● **WHAT YOU SHOULD DO**
Copy only the lines from the one containing "Where should I" through the final line of the records below, exactly as written, with no pictures.

● **SOURCE INFORMATION**
——
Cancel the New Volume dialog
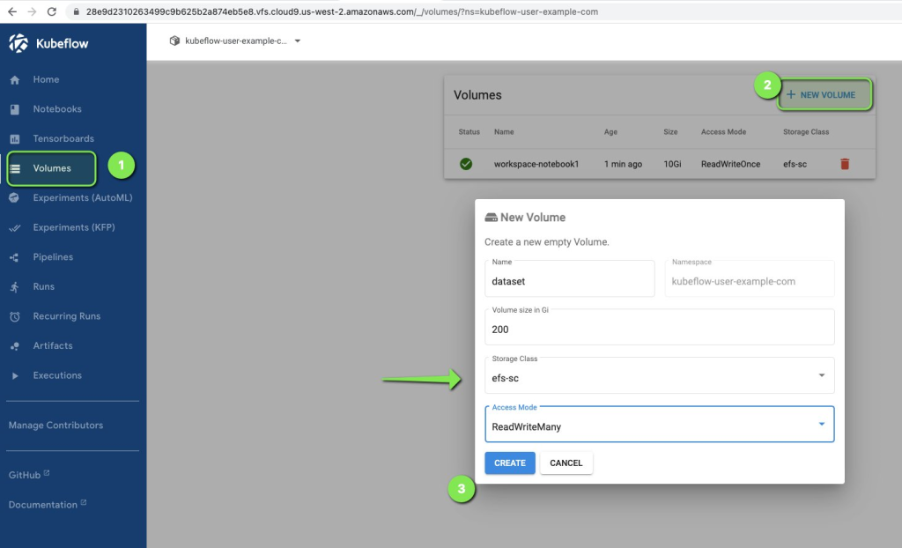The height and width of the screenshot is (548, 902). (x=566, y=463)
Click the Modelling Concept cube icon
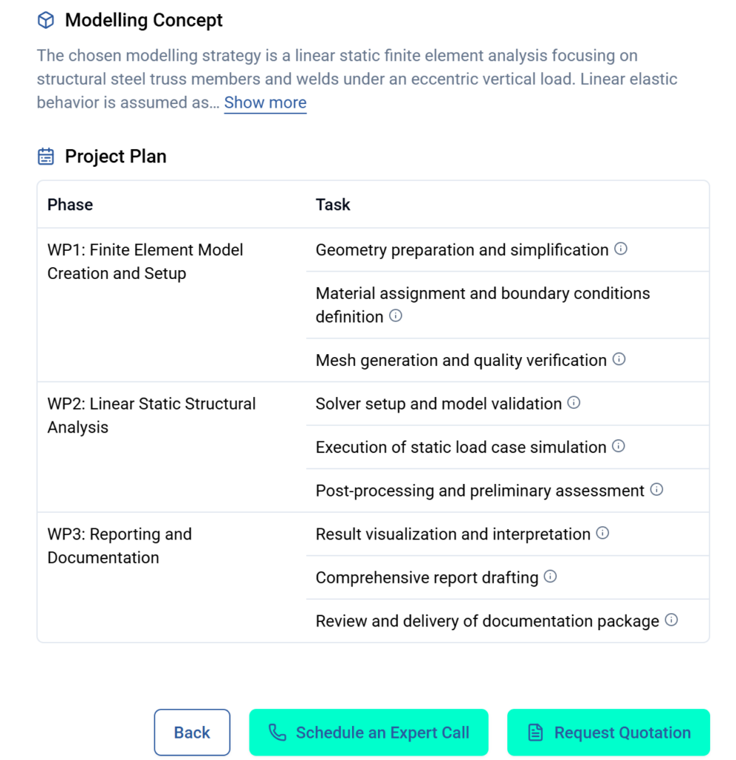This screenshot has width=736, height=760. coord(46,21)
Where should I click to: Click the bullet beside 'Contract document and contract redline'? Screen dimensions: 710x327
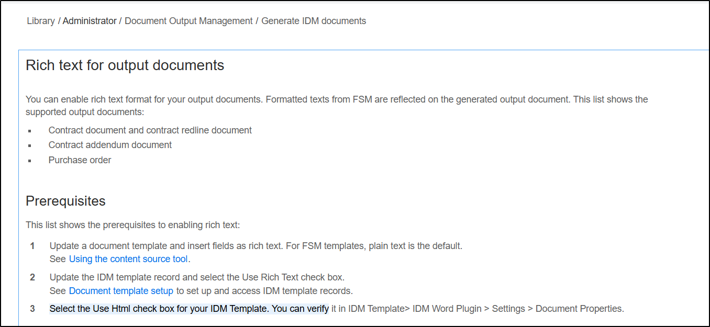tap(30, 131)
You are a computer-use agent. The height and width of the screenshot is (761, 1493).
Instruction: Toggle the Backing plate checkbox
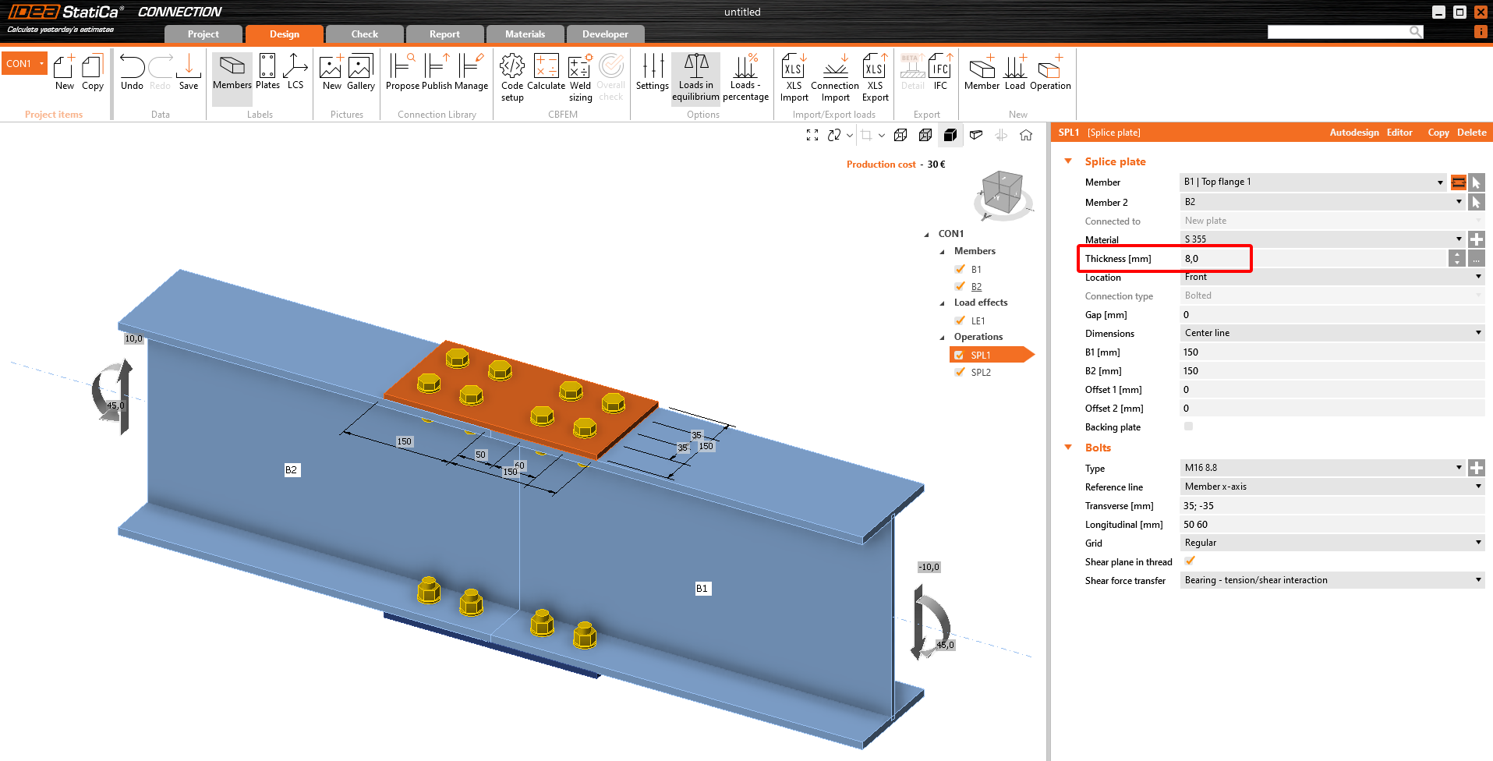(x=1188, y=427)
——
● **ANSWER SPACE**
Where should I click to: Click the bullet beside 'Contract document and contract redline'? Screen dimensions: 710x327
tap(30, 131)
You are a computer-use agent. The height and width of the screenshot is (761, 1493).
Instruction: Toggle the Backing plate checkbox
(x=1188, y=427)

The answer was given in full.